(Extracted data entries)
- Opening Delimiter -
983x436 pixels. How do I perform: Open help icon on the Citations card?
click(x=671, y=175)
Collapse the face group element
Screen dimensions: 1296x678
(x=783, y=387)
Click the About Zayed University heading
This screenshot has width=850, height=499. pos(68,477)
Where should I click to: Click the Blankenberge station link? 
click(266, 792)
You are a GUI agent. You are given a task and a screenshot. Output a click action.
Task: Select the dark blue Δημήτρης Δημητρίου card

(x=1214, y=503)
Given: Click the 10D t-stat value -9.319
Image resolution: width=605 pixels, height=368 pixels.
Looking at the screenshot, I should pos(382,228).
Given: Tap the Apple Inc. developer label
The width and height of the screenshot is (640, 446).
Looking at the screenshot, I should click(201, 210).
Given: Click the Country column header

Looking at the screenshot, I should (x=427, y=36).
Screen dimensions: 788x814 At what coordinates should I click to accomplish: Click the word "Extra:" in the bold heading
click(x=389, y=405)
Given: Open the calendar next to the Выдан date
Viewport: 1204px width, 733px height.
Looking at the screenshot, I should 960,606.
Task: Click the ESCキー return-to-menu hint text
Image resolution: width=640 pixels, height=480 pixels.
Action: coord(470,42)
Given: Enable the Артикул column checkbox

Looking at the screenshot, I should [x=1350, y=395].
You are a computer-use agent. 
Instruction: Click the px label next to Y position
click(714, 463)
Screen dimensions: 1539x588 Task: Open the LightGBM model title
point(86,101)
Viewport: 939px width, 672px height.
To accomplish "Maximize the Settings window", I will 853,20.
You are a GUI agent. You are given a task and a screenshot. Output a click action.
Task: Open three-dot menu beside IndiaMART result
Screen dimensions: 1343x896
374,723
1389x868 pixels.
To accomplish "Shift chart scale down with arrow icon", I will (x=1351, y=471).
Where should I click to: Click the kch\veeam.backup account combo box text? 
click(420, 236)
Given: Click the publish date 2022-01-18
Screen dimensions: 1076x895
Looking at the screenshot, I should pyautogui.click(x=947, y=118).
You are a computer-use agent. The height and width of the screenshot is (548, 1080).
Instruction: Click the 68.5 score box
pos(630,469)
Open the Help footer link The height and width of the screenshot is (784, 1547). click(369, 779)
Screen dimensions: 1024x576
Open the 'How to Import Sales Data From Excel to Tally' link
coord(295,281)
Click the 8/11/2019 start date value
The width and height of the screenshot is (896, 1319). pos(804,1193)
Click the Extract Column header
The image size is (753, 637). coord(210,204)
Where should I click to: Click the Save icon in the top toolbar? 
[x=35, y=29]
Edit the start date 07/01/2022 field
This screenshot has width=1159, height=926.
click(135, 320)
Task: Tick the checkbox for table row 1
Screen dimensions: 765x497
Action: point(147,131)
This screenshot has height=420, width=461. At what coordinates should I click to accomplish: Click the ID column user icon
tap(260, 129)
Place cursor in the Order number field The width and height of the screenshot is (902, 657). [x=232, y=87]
- Closing Delimiter -
*Required action*. Scan the records for lines with the word "menu". Report how many, with no other words.

*Written solution*. 2